Now if all of that existed in a vacuum, maybe people would have a hard time seeing why I wouldn’t engage with it. The problem is, every single time I post an article on touchy subjects, I am harassed, belittled, and marginalized. In an industry who values and wants my work to exist but won’t pay for it or offer me any way to live or feel invested in for the long-term. This is on top of the discrimination I get every day of my life, both the standard fare on the street and the systemic kind enforced by society. All of this, and then I deal with all the things that come with being a public figure, with people wanting my time without consideration of me having my own life. There are people actively campaigning against me, there are people who email me rape and death threats, there is an industry who wants to look progressive but won’t actually act that way.

Where am I in all of this?

In essence, my critique of the personal is rather too apt for comfort. The most obvious thing people could be discussing and thinking about, me, is completely left out. Irony has its ways.

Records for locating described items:
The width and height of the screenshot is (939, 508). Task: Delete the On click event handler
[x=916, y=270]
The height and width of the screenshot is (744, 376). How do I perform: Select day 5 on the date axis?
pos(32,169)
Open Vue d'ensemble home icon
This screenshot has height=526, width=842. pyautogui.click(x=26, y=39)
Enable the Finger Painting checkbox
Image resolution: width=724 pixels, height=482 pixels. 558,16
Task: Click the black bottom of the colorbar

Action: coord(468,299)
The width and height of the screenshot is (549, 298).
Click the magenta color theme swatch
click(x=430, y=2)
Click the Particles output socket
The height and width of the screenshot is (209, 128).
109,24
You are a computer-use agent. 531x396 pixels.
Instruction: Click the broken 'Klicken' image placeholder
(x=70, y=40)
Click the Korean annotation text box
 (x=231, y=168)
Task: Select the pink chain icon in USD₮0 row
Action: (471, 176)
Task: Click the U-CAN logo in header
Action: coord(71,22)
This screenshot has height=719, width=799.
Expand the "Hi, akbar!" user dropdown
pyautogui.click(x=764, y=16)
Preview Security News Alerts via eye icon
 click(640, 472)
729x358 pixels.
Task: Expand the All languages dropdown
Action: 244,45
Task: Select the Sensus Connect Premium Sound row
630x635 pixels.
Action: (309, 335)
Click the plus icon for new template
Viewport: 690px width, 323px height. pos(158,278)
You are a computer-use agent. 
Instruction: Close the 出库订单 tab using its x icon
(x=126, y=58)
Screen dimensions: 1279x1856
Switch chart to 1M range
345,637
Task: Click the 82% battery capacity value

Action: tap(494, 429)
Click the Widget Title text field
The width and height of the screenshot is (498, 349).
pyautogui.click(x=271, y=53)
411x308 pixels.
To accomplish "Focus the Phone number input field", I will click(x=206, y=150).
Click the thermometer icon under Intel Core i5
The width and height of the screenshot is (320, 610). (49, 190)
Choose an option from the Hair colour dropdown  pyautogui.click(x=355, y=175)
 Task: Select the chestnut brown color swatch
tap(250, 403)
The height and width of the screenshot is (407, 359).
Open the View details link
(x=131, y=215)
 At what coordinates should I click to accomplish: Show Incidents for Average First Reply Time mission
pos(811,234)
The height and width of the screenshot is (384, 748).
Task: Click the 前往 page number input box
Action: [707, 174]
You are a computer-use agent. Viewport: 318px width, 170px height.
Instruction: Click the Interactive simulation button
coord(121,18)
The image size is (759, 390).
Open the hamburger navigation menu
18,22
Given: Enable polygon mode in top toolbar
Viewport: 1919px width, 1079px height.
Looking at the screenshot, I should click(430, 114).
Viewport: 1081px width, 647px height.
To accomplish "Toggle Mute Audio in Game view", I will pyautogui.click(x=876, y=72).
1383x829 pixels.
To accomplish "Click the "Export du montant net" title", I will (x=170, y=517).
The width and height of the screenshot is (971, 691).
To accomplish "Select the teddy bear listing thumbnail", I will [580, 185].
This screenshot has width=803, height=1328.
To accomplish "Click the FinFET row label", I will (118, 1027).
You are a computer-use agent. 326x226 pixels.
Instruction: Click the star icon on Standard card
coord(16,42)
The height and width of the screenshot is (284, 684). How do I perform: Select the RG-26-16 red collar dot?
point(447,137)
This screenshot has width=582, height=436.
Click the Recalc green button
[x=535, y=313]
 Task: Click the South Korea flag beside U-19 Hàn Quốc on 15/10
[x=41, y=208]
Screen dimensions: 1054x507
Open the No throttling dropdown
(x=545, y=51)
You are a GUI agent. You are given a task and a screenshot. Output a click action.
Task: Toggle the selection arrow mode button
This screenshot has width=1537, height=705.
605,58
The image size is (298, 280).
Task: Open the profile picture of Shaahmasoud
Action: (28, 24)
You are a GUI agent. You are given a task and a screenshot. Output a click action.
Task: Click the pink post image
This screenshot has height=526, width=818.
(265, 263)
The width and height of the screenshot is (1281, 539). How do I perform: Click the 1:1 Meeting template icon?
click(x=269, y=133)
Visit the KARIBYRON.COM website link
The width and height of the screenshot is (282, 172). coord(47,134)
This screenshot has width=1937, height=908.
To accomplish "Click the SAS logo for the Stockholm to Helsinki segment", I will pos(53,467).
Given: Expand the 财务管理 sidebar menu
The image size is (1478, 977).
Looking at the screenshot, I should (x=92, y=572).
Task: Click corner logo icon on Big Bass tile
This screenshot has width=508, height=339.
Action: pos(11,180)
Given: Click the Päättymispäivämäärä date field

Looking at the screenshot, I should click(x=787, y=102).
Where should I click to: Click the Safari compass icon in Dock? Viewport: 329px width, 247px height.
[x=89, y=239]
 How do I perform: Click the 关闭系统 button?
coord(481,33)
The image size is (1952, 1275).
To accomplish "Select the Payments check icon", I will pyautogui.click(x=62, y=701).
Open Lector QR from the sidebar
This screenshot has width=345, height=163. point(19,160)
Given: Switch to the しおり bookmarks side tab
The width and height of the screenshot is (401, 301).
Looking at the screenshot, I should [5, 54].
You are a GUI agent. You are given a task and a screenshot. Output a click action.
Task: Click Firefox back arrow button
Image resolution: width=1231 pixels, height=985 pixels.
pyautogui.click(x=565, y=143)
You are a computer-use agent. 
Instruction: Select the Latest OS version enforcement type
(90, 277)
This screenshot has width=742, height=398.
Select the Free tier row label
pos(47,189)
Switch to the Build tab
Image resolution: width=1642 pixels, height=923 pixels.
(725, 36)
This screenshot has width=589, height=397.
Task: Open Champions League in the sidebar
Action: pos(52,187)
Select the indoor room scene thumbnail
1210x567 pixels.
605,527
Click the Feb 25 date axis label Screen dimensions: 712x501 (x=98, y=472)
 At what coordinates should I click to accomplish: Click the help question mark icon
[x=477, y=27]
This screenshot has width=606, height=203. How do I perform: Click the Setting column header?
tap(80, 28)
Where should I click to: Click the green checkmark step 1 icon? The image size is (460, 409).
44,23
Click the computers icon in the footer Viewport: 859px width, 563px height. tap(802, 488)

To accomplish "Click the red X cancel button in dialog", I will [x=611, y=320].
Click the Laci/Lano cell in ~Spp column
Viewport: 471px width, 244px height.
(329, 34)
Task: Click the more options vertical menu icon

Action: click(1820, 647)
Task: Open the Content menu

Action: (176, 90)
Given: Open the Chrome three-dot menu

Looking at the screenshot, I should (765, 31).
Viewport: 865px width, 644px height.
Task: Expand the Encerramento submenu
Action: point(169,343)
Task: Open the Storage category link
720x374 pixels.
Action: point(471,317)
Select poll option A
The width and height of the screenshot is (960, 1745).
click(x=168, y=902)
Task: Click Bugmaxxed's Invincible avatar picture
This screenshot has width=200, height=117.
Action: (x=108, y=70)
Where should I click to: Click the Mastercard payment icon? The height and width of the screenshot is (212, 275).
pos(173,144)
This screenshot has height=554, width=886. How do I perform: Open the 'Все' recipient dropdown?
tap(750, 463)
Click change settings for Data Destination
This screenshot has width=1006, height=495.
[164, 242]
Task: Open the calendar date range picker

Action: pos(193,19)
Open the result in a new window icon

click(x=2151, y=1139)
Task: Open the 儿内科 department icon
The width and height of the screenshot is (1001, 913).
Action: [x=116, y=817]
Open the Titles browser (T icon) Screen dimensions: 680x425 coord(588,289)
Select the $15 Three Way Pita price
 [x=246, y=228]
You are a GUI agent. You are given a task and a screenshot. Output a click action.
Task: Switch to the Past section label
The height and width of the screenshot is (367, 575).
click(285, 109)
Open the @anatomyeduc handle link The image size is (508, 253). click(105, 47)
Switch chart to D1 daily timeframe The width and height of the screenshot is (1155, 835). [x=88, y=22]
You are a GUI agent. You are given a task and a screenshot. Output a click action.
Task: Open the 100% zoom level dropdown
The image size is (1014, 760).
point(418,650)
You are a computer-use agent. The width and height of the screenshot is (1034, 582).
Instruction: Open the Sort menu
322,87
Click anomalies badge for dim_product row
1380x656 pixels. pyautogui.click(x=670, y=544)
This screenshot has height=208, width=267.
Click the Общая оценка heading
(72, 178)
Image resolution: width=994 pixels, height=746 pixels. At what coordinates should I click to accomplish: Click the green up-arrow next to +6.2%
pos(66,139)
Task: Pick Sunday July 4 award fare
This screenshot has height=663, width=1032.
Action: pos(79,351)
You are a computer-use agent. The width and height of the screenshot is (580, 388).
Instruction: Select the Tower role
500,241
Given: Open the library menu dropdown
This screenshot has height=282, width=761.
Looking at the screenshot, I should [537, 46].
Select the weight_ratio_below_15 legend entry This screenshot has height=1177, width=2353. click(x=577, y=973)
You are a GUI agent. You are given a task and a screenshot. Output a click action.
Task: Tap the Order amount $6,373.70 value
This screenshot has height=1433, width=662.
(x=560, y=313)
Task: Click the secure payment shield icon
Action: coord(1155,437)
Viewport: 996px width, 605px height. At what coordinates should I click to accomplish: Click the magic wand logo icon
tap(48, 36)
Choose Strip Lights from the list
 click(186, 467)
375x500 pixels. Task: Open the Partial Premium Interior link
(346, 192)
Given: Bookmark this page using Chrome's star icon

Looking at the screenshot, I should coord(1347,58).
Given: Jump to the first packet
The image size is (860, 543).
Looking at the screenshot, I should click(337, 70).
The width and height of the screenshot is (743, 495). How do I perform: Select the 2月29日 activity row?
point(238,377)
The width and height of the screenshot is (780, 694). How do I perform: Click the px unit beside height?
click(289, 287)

#### Exercises to complete
A. In the passage on harassment, what kinds of threats do people email the writer?
B. Please set down the portion of the passage on harassment between "Where am I in" and "has its ways.", inclusive.

#### Task results
A. Rape and death threats.

B.
Where am I in all of this?

In essence, my critique of the personal is rather too apt for comfort. The most obvious thing people could be discussing and thinking about, me, is completely left out. Irony has its ways.